[Task to carry out]: Below is a set of records; restate each one word for word.

[Material to process]:

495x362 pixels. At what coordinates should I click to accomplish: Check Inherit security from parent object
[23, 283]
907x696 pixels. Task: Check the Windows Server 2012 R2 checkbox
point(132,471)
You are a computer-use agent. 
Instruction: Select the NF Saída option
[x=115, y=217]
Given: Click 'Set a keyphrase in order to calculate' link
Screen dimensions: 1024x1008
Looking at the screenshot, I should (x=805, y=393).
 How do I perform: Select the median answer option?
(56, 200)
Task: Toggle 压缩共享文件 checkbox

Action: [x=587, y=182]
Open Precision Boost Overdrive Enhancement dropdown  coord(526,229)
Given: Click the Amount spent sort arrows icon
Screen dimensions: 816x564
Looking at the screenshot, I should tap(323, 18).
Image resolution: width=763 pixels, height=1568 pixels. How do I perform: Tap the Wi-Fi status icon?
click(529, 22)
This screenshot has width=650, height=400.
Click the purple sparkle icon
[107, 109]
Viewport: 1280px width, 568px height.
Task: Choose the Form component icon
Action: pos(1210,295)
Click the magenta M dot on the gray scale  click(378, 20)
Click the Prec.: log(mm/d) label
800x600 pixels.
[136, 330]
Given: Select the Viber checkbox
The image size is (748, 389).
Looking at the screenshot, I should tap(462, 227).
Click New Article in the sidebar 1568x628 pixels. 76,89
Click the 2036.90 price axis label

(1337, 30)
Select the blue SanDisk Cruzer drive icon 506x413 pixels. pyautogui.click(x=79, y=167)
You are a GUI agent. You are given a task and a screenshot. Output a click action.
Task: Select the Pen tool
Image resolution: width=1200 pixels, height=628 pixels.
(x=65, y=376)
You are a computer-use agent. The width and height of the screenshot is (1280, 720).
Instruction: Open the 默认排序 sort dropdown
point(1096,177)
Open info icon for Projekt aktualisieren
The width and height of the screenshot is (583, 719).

[Exercise solution]:
495x362 pixels. At what coordinates should I click to accomplish: Check Inherit security from parent object
[23, 283]
907x696 pixels. Task: Check the Windows Server 2012 R2 checkbox
point(132,471)
You are a computer-use agent. 
Instruction: Select the NF Saída option
[x=115, y=217]
Given: Click 'Set a keyphrase in order to calculate' link
Screen dimensions: 1024x1008
Looking at the screenshot, I should (x=805, y=393).
 How do I perform: Select the median answer option?
(56, 200)
Task: Toggle 压缩共享文件 checkbox

Action: [x=587, y=182]
Open Precision Boost Overdrive Enhancement dropdown  coord(526,229)
Given: Click the Amount spent sort arrows icon
Screen dimensions: 816x564
Looking at the screenshot, I should tap(323, 18).
Image resolution: width=763 pixels, height=1568 pixels. How do I perform: Tap the Wi-Fi status icon?
click(529, 22)
This screenshot has width=650, height=400.
Click the purple sparkle icon
[107, 109]
Viewport: 1280px width, 568px height.
Task: Choose the Form component icon
Action: pos(1210,295)
Click the magenta M dot on the gray scale  click(378, 20)
Click the Prec.: log(mm/d) label
800x600 pixels.
[136, 330]
Given: Select the Viber checkbox
The image size is (748, 389).
Looking at the screenshot, I should tap(462, 227).
Click New Article in the sidebar 1568x628 pixels. 76,89
Click the 2036.90 price axis label

(1337, 30)
Select the blue SanDisk Cruzer drive icon 506x413 pixels. pyautogui.click(x=79, y=167)
You are a GUI agent. You are given a task and a screenshot. Output a click action.
Task: Select the Pen tool
Image resolution: width=1200 pixels, height=628 pixels.
(x=65, y=376)
You are a computer-use agent. The width and height of the screenshot is (1280, 720).
Instruction: Open the 默认排序 sort dropdown
point(1096,177)
Open info icon for Projekt aktualisieren
The width and height of the screenshot is (583, 719).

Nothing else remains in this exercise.